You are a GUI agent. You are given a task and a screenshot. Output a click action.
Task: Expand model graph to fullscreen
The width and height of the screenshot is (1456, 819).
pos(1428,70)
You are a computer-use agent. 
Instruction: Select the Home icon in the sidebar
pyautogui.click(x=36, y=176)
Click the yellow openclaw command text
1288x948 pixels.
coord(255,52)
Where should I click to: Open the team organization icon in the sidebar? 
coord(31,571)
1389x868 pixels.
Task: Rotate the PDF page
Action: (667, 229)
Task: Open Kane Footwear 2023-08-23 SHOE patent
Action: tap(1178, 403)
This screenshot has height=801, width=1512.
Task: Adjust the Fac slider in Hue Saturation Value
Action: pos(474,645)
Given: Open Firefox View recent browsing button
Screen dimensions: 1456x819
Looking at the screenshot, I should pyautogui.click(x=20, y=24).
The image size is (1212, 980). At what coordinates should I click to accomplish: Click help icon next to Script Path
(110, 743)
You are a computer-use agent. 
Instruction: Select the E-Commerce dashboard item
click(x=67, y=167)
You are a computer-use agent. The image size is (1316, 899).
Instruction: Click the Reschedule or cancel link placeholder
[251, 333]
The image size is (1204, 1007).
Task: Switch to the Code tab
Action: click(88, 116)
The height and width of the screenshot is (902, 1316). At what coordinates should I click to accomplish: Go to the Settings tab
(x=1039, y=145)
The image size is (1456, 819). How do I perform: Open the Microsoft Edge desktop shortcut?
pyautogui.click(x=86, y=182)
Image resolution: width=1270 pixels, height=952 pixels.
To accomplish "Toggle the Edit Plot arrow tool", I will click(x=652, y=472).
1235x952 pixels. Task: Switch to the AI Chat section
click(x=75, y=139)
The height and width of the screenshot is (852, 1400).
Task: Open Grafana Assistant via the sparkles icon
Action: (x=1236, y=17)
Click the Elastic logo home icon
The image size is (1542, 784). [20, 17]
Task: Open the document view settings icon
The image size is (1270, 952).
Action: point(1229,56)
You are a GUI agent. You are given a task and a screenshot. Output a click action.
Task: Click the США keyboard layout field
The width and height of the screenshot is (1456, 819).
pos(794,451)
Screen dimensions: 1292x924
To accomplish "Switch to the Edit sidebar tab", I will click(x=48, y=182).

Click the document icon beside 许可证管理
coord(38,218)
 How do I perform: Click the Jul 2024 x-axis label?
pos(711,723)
- - - -
Every line containing the word "will" must be copied from the material above.

-- Task solution --
To accomplish "Toggle the Edit Plot arrow tool", I will click(x=652, y=472).
To accomplish "Switch to the Edit sidebar tab", I will click(x=48, y=182).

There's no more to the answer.